You really think we can scale tho? I'm starting to see Bitcoin as a kind of flawed masterpiece. Is it fixable?

I think this is all mostly posturing from two political camps. Neither trying to concede anything in an effort to determine the trajectory of a compromise. Hard to get "consensus" on a fix for something that's not broken, yet.

Fair enough. But one camp seems to sincerely believe in the urgency of the situation....

The Economist predicts transactions could take over an hour by early next year if there's no change. Are they wrong?

That is nonsense.  Someone with no idea of how things work just tossed a number.

Once the average traffic (transactions issued per day by all users) exceeds the effective capacity of the network (about 240'000 tx/day, 2.8 tx/s), there will be a steadily growing backlog of unconfirmed transactions.  There will not be a fixed delay: the average delay will keep increasing, day after day.

If the traffic were to be 300'000 tx/day (3.5 tx/s), for example, the backlog would grow at the rate of ~60'000 tx per day (~0.7 tx/s).  The transactions received in one day will take 300'000/240'000*24 = 30 hours to be confirmed; so the average delay for 1-confirmation will keep growing by 6 hours every day.   

If the transactions were serviced first-in, first-out, then all transactions sent in the same hour would be delayed by about the same (but always growing) number of hours.   Since the processing priority is largely determined by the fees paid, however, some transactions may be processed in the next block, independently of the backlog, while others will be delayed even more than they would with the fair policy.   However, there will be no way to estimate the fee needed to get your transaction confirmed in the next block, or within X hours; because that depends on the fees of transactions that will be issued in the next 10 minutes -- by clients who will want their transactions to be processed before yours.

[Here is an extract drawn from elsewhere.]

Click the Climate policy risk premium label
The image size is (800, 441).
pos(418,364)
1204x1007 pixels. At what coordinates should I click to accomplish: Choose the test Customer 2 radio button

But that regime cannot last for long, of course.  Clients will give up on bitcoin, until traffic drops below the capacity -- say to 220'000 tx/day (~2.6 tx/s). Then, part of the time, there will be no backlog: all transactions will confirm in the next block, even if they pay the minimal fee.  However, the traffic varies a lot depending on time of day and day of the week.  During peak hours and peak days, the traffic will be quite a bit more than 2.8 tx/s. Then there will be a temporary backlog, lasting several hours, that will be cleared slowly when the traffic subsides. 

As before, the backlog and the average confirmation delay will keep growing while the traffic exceeds the capacity.  The delay for your transaction, specifically, will depend on its fee, on the transactions that are waiting in the queue, and on the transactions that will be issued by other clients until your transaction is confirmed.  On some occasions, many transactions may get delayed by several hours, perhaps by a day or two.

Like that sounds darned urgent, that.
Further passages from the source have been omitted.